Aku mengintip wajah Hen perlahan di sela-sela lembaran buku. Seolah-olah Hen sedang duduk di meja makan ini lalu menatapku. Menanti reaksiku. Mau tahu apakah aku kalah karena harta atau menang atas nama cinta. Aku menutup rapat buku tua pemberian Hen. Aku melayangkan pandanganku pada lampion merah yang tergantung di dekat pintu. Merah ceriah. Sayangnya perasaanku tak seceriah itu.
"Pikirkan baik-baik lagi Lian. Mama sudah ngga kuat ngurus warung makan kita. Pembeli mulai sepi. Sekarang orang pada makan di mal dan restoran. Mama nyerah kalau keadaannya begini terus." Ibu beranjak dari tempat duduknya dan menuju kamar. Sayup-sayup aku hanya mendengar batuknya di dalam kamar.
Aku membuka buku dan menatap foto Hen. Air mataku mengalir dan membasahi fotonya. Aku lalu menutup buku.
"Maaf Hen, aku tetap mencintaimu selamanya…selamanya dalam setiap kenangan hidupku."
***
Sebulan setelah Imlek. Keluarga kami dan Kong terlihat sibuk dengan upacara Sangjit. Ini upacara lamaran dalam adat Tionghoa yang masih dipertahankan sampai sekarang.
Keluarga Kong datang membawa beberapa barang untuk melamarku. Di atas nampan merah terdapat seserahan.
Tarian Barongsai menghantar rombongan keluarga Kong menuju rumah kami. Ucapan selamat dan berbahagia terucap dari tetangga yang menyaksikan prosesi itu. Bahagia? Apakah pernikahan ini membuatku bahagia? Tidak, ini untuk membahagiakan ibuku bukan aku.
Tante Yen dengan senyum sumringah bercakap-cakap dengan ibuku yang lebih cocok dikatakan yang berbahagia, bukan aku. Akong apalagi. Ia seperti raja yang memenangi pertempuran. Aku sudah membayangkan malam pertamaku dengan Akong.

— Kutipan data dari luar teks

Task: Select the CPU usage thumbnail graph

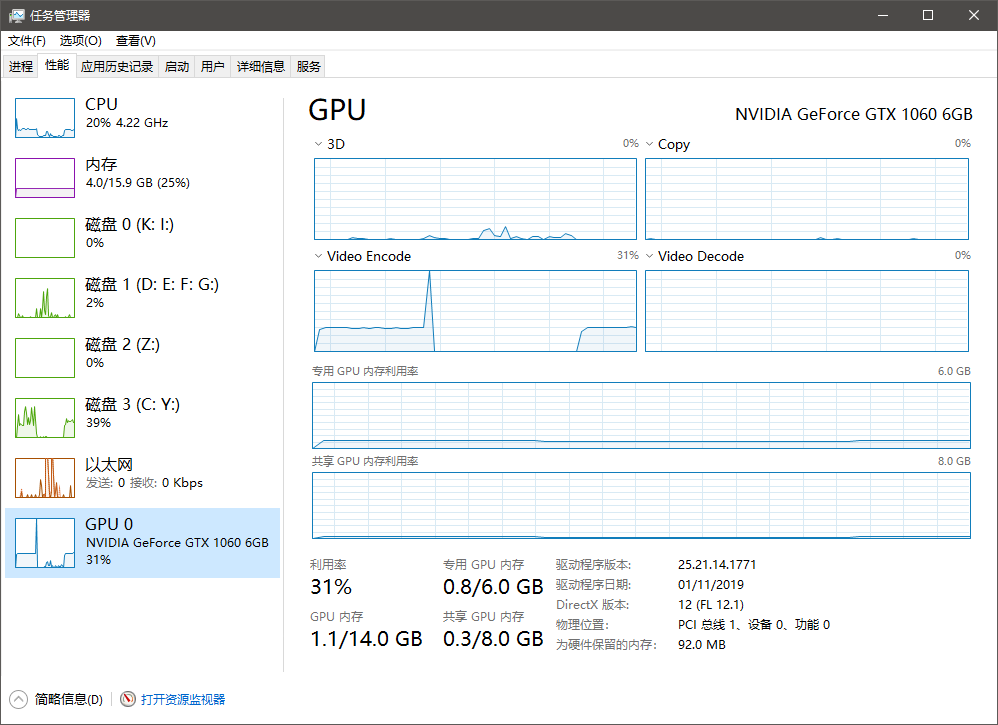Action: pyautogui.click(x=45, y=118)
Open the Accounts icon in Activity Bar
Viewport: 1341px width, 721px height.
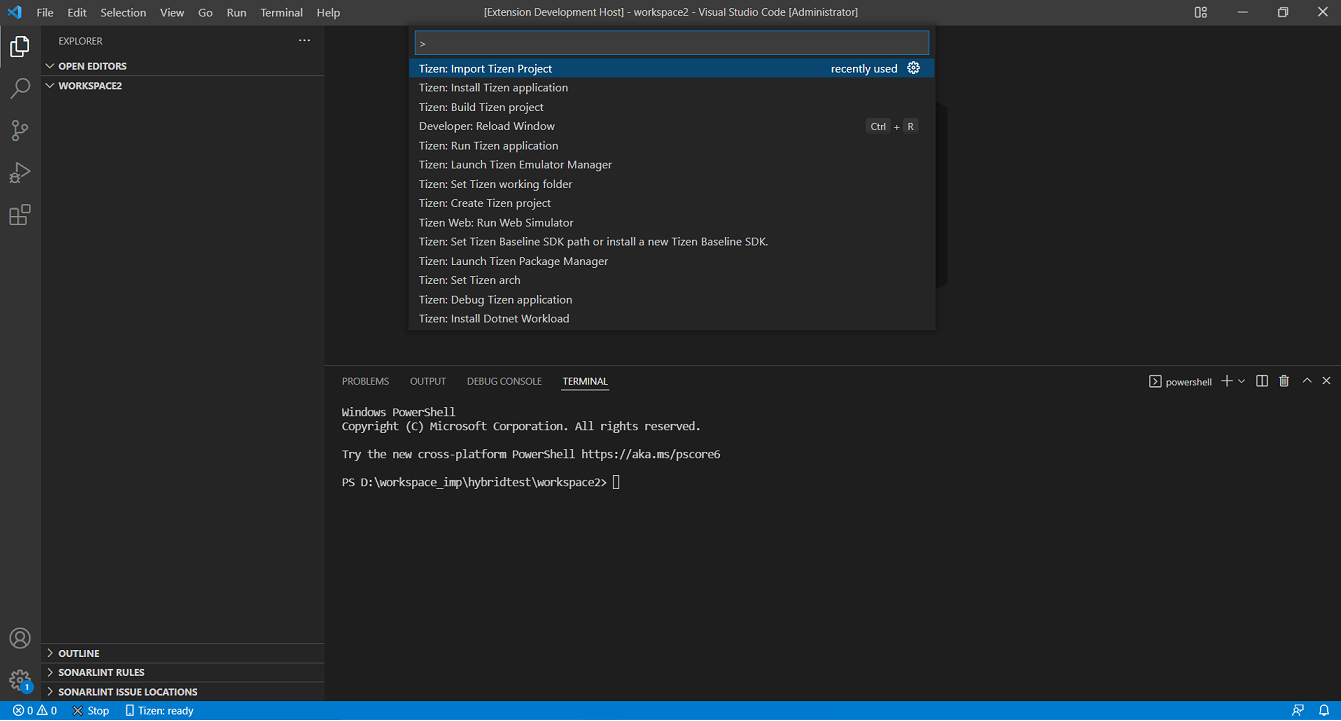20,638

Badannya empat kali lebih besar dari badanku. Ya Tuhan, makan apa manusia macam ini?
Di sela-sela kerumunan manusia sore itu, aku seperti melihat sosok pria yang aku kenal betul. Hen. Ya itu Hen. Ia ada di sana, berdiri di seberang jalan sambil menatapku. Aku kelabakan seperti anak kecil yang melihat mainan. Tapi aku tidak bisa berbuat banyak. Ingin rasanya aku berlari mendapati Hen dan memeluknya.

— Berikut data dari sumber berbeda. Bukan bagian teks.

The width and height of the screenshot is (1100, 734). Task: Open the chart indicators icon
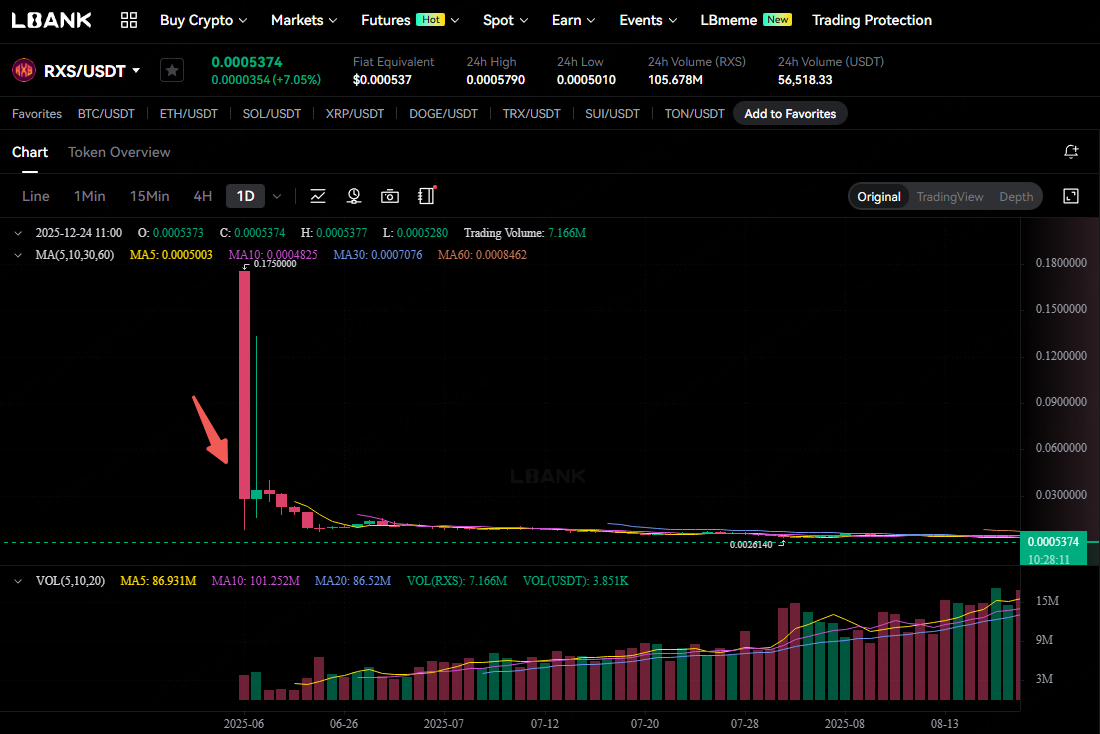click(x=318, y=196)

Hanya sekejap aku melihat wajah Hen. Pintu ditutup dan prosesi lamaran dimulai. Hen, tolong aku. Hen, maafin aku. Cuma itu yang terucap pelan dari bibirku yang dipenuhi gincu merah. Aku menangis saja dalam hati lalu selanjutnya menyerahkan nasib pada takdir.
***
Sepuluh tahun berlalu semenjak pernikahanku dengan Kong. Sampai sekarang belum punya anak. Tiap hari aku menjalani kewajibanku sebagai istri dan mengawasi beberapa usaha kami. Kelakuan Kong tidak berubah seperti sebelumnya. Kumpul-kumpul bersama teman-teman pengusahanya. Berpesta di club malam dan melalang buana entah kemana. Kadang seminggu bahkan pernah sebulan lamanya. Setiap kali aku bertanya, ia hanya mengatakan urusan bisnisnya di Beijing atau Hongkong.
Desas-desus yang aku dengar, Kong punya istri simpanan di Singapura. Aku belum berani menanyakannya. Aku takut ia marah dan menghardikku. Jika sudah marah, ia selalu mengait-ngaitkan aku dengan masa lalu. Bagaimana pertolongan orang tuanya akan usaha kami dan bagaimana ia menyelamatkan kami dari kemiskinan. Lama kelamaan, aku seperti dejavu, melihat wajah papaku pada kelakuan Kong.
Suatu hari, saat hari kelima belas dari perayaan Imlek tahun 2011, aku menyempatkan diri untuk menonton Yuan Xiao (Festival Lampion) di kampung Cina. Kesempatan baik untuk pulang melihat rumah tua kami. Semenjak menikah, aku tinggal di apartemen bersama Kong. Entah kenapa Kong tidak mau tinggal di kampung China. Katanya kampungan. Ia ngga mau dicap orang kampung.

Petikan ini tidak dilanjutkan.